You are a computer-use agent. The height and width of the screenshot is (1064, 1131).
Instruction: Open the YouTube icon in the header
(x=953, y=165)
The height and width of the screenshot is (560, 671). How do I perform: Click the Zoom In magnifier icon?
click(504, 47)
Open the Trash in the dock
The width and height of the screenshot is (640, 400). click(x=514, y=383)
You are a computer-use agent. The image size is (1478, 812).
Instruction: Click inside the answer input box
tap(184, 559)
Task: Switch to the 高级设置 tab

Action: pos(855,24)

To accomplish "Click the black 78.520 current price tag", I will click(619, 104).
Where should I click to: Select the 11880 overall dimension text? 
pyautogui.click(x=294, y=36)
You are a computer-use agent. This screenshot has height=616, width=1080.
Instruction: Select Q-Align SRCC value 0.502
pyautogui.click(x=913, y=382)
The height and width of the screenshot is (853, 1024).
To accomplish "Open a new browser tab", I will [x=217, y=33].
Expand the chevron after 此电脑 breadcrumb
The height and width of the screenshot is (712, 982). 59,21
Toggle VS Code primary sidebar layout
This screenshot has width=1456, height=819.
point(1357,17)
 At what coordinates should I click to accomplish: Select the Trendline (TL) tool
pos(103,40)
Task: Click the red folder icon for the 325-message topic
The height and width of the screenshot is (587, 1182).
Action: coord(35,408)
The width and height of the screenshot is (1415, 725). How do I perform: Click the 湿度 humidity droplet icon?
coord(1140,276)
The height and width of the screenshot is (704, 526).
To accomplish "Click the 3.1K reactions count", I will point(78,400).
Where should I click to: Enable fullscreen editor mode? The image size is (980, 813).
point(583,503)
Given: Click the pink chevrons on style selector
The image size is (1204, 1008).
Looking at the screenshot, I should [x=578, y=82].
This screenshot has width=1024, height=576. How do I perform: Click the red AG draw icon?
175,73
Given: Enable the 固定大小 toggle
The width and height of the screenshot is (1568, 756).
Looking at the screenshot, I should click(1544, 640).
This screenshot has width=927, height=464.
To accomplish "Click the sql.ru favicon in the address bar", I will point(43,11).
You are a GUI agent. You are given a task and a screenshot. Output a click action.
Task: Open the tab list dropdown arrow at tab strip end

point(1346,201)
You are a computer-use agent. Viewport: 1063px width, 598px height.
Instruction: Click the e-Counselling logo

**What this task involves**
Please express every line of the entries above as a JSON list of strings, with one string per line and blank lines left out.

**Result for this task**
[
  "You are a computer-use agent. The height and width of the screenshot is (1064, 1131).",
  "Instruction: Open the YouTube icon in the header",
  "(x=953, y=165)",
  "The height and width of the screenshot is (560, 671). How do I perform: Click the Zoom In magnifier icon?",
  "click(504, 47)",
  "Open the Trash in the dock",
  "The width and height of the screenshot is (640, 400). click(x=514, y=383)",
  "You are a computer-use agent. The image size is (1478, 812).",
  "Instruction: Click inside the answer input box",
  "tap(184, 559)",
  "Task: Switch to the 高级设置 tab",
  "Action: pos(855,24)",
  "To accomplish \"Click the black 78.520 current price tag\", I will click(619, 104).",
  "Where should I click to: Select the 11880 overall dimension text? ",
  "pyautogui.click(x=294, y=36)",
  "You are a computer-use agent. This screenshot has height=616, width=1080.",
  "Instruction: Select Q-Align SRCC value 0.502",
  "pyautogui.click(x=913, y=382)",
  "The height and width of the screenshot is (853, 1024).",
  "To accomplish \"Open a new browser tab\", I will [x=217, y=33].",
  "Expand the chevron after 此电脑 breadcrumb",
  "The height and width of the screenshot is (712, 982). 59,21",
  "Toggle VS Code primary sidebar layout",
  "This screenshot has width=1456, height=819.",
  "point(1357,17)",
  " At what coordinates should I click to accomplish: Select the Trendline (TL) tool",
  "pos(103,40)",
  "Task: Click the red folder icon for the 325-message topic",
  "The height and width of the screenshot is (587, 1182).",
  "Action: coord(35,408)",
  "The width and height of the screenshot is (1415, 725). How do I perform: Click the 湿度 humidity droplet icon?",
  "coord(1140,276)",
  "The height and width of the screenshot is (704, 526).",
  "To accomplish \"Click the 3.1K reactions count\", I will point(78,400).",
  "Where should I click to: Enable fullscreen editor mode? The image size is (980, 813).",
  "point(583,503)",
  "Given: Click the pink chevrons on style selector",
  "The image size is (1204, 1008).",
  "Looking at the screenshot, I should [x=578, y=82].",
  "This screenshot has width=1024, height=576. How do I perform: Click the red AG draw icon?",
  "175,73",
  "Given: Enable the 固定大小 toggle",
  "The width and height of the screenshot is (1568, 756).",
  "Looking at the screenshot, I should click(1544, 640).",
  "This screenshot has width=927, height=464.",
  "To accomplish \"Click the sql.ru favicon in the address bar\", I will point(43,11).",
  "You are a GUI agent. You are given a task and a screenshot. Output a click action.",
  "Task: Open the tab list dropdown arrow at tab strip end",
  "point(1346,201)",
  "You are a computer-use agent. Viewport: 1063px width, 598px height.",
  "Instruction: Click the e-Counselling logo"
]